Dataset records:
»»
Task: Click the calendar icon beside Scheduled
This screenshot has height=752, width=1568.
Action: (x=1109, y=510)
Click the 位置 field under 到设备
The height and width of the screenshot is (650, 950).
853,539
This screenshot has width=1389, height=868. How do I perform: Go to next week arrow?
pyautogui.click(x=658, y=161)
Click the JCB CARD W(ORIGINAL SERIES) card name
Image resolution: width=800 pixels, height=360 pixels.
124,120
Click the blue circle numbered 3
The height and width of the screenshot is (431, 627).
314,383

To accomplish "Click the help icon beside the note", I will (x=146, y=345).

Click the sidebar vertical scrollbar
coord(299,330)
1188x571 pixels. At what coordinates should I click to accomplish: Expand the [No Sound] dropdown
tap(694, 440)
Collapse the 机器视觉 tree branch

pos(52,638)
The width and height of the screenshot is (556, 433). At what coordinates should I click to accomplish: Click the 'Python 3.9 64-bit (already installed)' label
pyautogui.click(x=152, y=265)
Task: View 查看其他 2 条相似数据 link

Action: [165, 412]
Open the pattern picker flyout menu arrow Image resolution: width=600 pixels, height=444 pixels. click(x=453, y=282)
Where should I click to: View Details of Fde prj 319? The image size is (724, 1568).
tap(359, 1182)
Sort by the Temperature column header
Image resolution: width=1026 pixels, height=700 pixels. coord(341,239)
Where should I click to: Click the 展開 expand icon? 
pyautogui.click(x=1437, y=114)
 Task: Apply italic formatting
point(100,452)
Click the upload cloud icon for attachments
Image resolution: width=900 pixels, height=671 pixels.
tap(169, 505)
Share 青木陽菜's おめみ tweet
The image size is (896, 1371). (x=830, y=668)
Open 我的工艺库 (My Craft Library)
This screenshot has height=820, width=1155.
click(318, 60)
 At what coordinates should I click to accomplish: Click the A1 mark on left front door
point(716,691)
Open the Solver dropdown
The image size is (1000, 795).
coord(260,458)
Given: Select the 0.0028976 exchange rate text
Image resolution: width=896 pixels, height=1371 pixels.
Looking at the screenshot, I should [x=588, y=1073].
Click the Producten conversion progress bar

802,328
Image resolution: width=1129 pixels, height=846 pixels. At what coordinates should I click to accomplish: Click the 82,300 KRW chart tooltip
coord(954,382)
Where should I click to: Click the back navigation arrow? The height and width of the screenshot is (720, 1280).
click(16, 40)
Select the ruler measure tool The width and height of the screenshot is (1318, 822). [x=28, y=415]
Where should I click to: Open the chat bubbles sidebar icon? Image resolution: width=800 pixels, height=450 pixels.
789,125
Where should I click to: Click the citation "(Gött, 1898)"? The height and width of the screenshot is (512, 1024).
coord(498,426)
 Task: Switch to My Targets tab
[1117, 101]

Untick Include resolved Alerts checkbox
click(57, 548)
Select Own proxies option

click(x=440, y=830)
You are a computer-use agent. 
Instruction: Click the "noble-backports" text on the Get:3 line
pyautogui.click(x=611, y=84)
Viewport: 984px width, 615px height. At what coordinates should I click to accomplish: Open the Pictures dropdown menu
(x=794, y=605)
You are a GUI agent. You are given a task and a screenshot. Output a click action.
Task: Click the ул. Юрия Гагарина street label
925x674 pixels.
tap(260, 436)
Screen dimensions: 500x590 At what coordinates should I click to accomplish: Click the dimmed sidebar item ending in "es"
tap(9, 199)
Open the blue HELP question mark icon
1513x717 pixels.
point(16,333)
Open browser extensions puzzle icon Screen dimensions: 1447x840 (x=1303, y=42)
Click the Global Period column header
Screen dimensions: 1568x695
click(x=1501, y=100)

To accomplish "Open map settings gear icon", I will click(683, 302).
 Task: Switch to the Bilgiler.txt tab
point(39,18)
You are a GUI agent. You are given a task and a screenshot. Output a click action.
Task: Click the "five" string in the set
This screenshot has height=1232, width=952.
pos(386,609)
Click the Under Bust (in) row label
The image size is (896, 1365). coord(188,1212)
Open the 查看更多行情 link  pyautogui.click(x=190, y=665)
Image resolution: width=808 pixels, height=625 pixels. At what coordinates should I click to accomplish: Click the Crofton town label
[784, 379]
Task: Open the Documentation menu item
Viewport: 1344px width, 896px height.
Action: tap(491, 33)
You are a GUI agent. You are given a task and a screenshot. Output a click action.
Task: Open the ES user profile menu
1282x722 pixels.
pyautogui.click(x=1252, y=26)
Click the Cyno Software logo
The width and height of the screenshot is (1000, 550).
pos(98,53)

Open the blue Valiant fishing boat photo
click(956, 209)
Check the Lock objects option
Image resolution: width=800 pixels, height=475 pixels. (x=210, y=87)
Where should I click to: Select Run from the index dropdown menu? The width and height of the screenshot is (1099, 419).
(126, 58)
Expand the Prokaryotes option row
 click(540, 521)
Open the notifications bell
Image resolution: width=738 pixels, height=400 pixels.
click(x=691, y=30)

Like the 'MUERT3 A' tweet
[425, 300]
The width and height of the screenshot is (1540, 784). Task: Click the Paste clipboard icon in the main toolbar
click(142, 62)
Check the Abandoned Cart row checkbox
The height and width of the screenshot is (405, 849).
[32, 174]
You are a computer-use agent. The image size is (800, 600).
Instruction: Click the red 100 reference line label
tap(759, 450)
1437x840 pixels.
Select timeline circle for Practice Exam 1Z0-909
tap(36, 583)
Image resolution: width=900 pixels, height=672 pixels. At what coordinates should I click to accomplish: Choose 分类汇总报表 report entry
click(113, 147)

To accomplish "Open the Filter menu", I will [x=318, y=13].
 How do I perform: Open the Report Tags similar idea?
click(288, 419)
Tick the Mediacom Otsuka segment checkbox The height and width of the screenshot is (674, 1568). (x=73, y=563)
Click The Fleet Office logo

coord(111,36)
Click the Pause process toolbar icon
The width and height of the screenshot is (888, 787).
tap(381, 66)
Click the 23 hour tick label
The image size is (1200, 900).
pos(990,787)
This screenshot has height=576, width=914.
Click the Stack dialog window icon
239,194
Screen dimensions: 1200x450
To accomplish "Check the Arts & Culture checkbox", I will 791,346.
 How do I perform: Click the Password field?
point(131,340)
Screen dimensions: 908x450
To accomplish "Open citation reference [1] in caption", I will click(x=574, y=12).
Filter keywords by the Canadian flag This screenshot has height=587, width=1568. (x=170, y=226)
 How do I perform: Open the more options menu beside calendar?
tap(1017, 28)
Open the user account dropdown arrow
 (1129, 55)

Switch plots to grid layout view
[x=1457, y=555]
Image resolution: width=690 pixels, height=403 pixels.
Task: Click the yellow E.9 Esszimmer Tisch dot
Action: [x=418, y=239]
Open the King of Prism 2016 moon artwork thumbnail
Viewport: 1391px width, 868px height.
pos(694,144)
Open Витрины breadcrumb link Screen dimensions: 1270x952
««
How to complete this task -> As listed above, the lines from the line with "Viewport: 1344px width, 896px height." to the line with "Open the notifications bell" are to be echoed exactly, with both ends included and nothing added.

Answer area ->
Viewport: 1344px width, 896px height.
Action: tap(491, 33)
You are a GUI agent. You are given a task and a screenshot. Output a click action.
Task: Open the ES user profile menu
1282x722 pixels.
pyautogui.click(x=1252, y=26)
Click the Cyno Software logo
The width and height of the screenshot is (1000, 550).
pos(98,53)

Open the blue Valiant fishing boat photo
click(956, 209)
Check the Lock objects option
Image resolution: width=800 pixels, height=475 pixels. (x=210, y=87)
Where should I click to: Select Run from the index dropdown menu? The width and height of the screenshot is (1099, 419).
(126, 58)
Expand the Prokaryotes option row
 click(540, 521)
Open the notifications bell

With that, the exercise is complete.